== INFORMATION SUPPLIED ==
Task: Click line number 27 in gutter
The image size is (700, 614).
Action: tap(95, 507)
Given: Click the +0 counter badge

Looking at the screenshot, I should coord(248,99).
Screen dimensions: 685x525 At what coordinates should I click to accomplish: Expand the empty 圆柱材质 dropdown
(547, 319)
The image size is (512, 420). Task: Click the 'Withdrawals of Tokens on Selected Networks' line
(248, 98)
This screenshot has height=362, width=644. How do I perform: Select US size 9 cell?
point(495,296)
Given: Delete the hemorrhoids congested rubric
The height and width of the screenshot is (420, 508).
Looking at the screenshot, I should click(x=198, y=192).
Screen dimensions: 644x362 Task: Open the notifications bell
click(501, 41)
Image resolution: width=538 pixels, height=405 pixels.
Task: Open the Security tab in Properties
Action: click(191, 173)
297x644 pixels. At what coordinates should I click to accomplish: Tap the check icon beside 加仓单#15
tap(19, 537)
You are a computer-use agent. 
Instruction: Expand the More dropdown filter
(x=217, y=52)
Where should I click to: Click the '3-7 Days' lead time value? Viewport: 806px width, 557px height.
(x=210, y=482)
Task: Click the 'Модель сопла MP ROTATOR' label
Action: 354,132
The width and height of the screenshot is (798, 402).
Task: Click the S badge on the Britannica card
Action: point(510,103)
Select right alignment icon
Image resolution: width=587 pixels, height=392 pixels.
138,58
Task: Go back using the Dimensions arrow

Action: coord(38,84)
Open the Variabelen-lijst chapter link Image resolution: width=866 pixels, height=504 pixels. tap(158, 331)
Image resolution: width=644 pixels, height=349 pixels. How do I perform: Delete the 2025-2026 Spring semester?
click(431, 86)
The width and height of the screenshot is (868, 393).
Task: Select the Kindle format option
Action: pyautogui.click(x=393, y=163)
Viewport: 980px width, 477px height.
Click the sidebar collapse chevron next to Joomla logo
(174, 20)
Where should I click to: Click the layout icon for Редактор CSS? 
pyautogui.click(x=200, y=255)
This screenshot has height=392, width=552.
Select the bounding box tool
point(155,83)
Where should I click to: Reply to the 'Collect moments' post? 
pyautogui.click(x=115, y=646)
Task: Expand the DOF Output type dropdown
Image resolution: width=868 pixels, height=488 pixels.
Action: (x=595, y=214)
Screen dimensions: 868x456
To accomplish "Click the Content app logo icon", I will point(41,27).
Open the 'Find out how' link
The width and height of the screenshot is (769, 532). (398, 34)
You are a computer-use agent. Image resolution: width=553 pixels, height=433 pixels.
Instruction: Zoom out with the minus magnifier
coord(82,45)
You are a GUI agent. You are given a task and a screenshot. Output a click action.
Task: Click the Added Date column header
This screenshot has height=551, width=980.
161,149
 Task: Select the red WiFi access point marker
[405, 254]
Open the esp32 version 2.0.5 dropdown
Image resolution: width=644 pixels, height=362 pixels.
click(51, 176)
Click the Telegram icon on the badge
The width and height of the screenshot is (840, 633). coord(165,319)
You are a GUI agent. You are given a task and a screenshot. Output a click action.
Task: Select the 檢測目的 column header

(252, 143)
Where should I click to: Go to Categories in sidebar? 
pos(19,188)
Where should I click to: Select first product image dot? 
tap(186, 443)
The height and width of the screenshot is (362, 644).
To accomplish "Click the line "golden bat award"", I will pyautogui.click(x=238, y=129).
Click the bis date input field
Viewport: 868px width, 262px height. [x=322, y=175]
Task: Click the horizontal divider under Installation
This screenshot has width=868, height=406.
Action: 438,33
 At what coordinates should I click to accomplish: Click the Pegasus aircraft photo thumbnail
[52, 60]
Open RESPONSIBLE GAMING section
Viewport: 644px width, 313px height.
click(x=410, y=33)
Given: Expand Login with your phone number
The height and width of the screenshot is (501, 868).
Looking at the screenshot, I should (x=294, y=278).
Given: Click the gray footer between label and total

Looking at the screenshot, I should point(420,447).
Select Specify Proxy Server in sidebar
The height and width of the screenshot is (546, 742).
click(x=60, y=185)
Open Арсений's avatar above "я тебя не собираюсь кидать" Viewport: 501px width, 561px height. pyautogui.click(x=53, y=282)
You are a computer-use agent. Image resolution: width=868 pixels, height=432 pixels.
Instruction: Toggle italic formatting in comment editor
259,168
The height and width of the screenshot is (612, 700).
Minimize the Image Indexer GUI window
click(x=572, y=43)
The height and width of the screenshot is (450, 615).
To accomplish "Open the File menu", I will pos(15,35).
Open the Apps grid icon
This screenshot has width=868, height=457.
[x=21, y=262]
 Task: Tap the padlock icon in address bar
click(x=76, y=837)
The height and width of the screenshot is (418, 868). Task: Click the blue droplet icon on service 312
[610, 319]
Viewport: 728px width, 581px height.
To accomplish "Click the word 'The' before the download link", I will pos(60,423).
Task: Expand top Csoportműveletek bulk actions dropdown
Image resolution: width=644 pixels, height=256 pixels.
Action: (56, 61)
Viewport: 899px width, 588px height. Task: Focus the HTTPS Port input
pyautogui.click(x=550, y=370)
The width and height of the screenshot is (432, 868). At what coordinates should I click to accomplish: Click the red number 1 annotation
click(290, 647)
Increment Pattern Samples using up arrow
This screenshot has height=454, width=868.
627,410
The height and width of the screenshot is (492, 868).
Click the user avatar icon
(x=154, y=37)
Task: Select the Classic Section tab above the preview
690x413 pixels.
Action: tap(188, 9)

== WORK INSTRUCTIONS ==
In the records above, the line with "Where should I click to: Click the layout" marks the start and the line with "Task: Click the Added Date column header" marks the end; copy that stretch exactly, both lines included, and nothing else.

== WRITTEN REPLY ==
Where should I click to: Click the layout icon for Редактор CSS? 
pyautogui.click(x=200, y=255)
This screenshot has height=392, width=552.
Select the bounding box tool
point(155,83)
Where should I click to: Reply to the 'Collect moments' post? 
pyautogui.click(x=115, y=646)
Task: Expand the DOF Output type dropdown
Image resolution: width=868 pixels, height=488 pixels.
Action: (x=595, y=214)
Screen dimensions: 868x456
To accomplish "Click the Content app logo icon", I will point(41,27).
Open the 'Find out how' link
The width and height of the screenshot is (769, 532). (398, 34)
You are a computer-use agent. Image resolution: width=553 pixels, height=433 pixels.
Instruction: Zoom out with the minus magnifier
coord(82,45)
You are a GUI agent. You are given a task and a screenshot. Output a click action.
Task: Click the Added Date column header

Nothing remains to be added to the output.